Despite easing from the previous month’s reading, emerging markets—posting 3.97 per cent for December—outpaced developed markets, with only five of the 22 emerging countries in the red. Among emerging markets Eastern Europe, the Middle East, and Africa were the best performing regions for the month, followed by Asia (Indonesia, Korea, Taiwan, and Thailand).

Funds that overweighted Turkey performed well; Turkey (+19.65 per cent) was the only country posting a double-digit gain. BRIC members also performed well, led by India (+3.45 per cent) and Russia (+3.28 per cent).

Managers who maintained short positions in the US dollar were hurt by a strong reversal of the dollar in December. After being sold off for most of 2009 the US dollar rose to its highest level against other major currencies since August 2009, following jobless claims’ falling to their lowest level since mid-2008. Against a basket of currencies ICE Futures US Dollar Index (a trade-weighted geometric average of six currencies) was up 4.11 per cent for December, yet it was down 4.06 per cent for 2009.

On the other hand, the Australian and New Zealand dollars were among the best performers for 2009 of the major currencies, appreciating 26.85 per cent and 24.13 per cent, respectively, against the greenback.

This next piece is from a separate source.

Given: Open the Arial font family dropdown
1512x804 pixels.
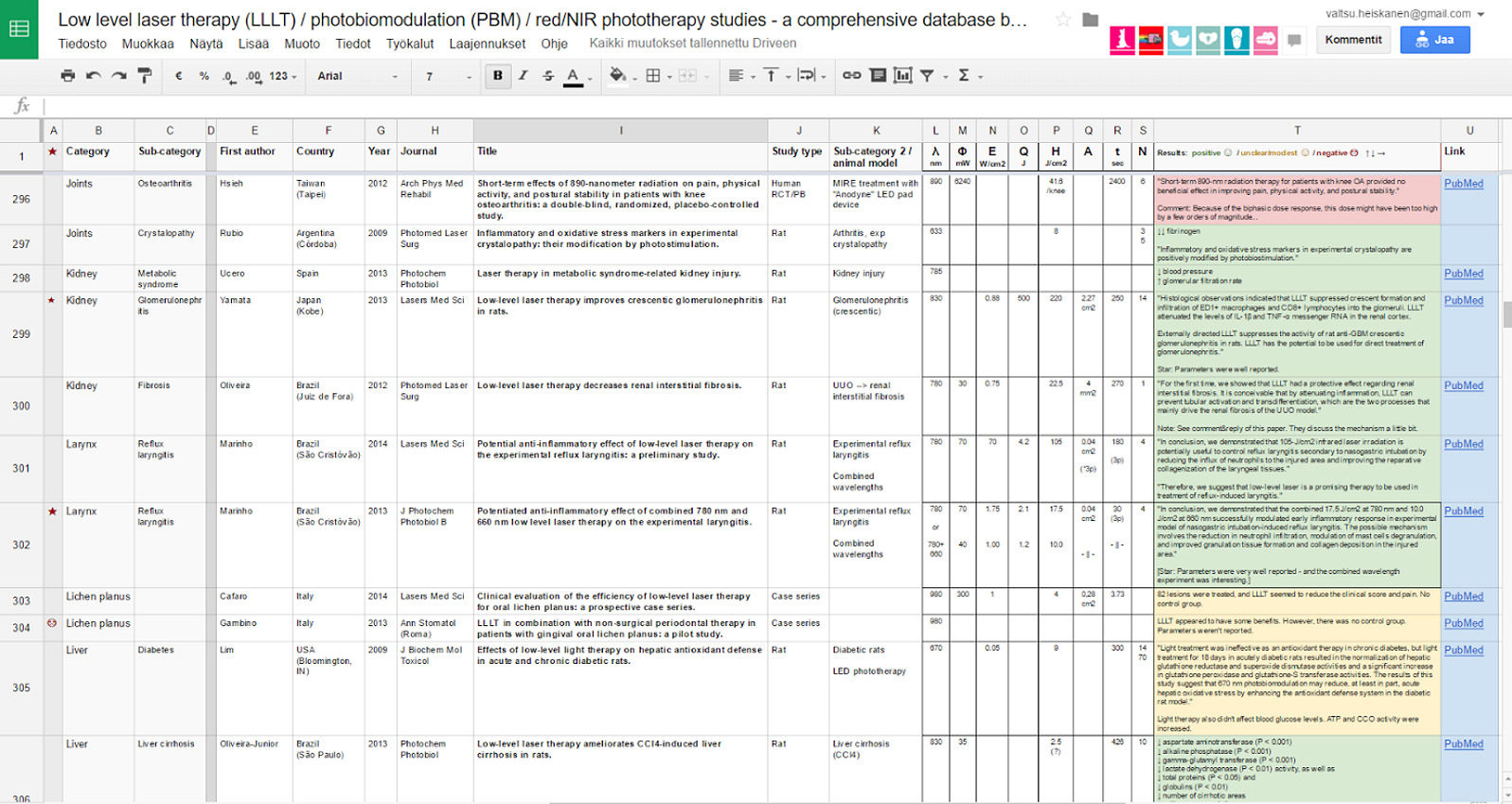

Commodities advanced 2.16 per cent for December and posted a gain of 9.25 per cent for the fourth quarter, according to the Reuters/Jefferies CRB Index; industrial metals (with aluminum, nickel, and zinc driving the rally) and soft commodities sustained the performance of the index.

Nonetheless, managed futures’ performance was dragged down by a correction in the precious metals—gold (-7.28 per cent) and silver (-9.06 per cent)—and in other commodities, triggered by a recovery in the value of the US dollar. Oil (-0.02 per cent) dropped, while natural gas (+13.47 per cent) gained ground.

Commodities had a notable year; the Reuters/Jefferies CRB Index posted an impressive return of 23.46 per cent, led by the industrial metals (+82.42 per cent) and soft commodities (+49.89 per cent) sectors. Gold (+22.86 per cent) posted an all-time high in 2009 as a result of rising investor interest and a weaker dollar.

Copper prices soared 135.76 per cent year on year, boosted by enormous stockpiling in China. Moreover, news of supply constraints on shutdowns at two of Chile’s biggest mines caused further strong upward copper price movement.

Crude oil finished the year up 7.15 per cent, while natural gas (-55.36 per cent) was dampened by elevated production levels and high natural gas storage supplies.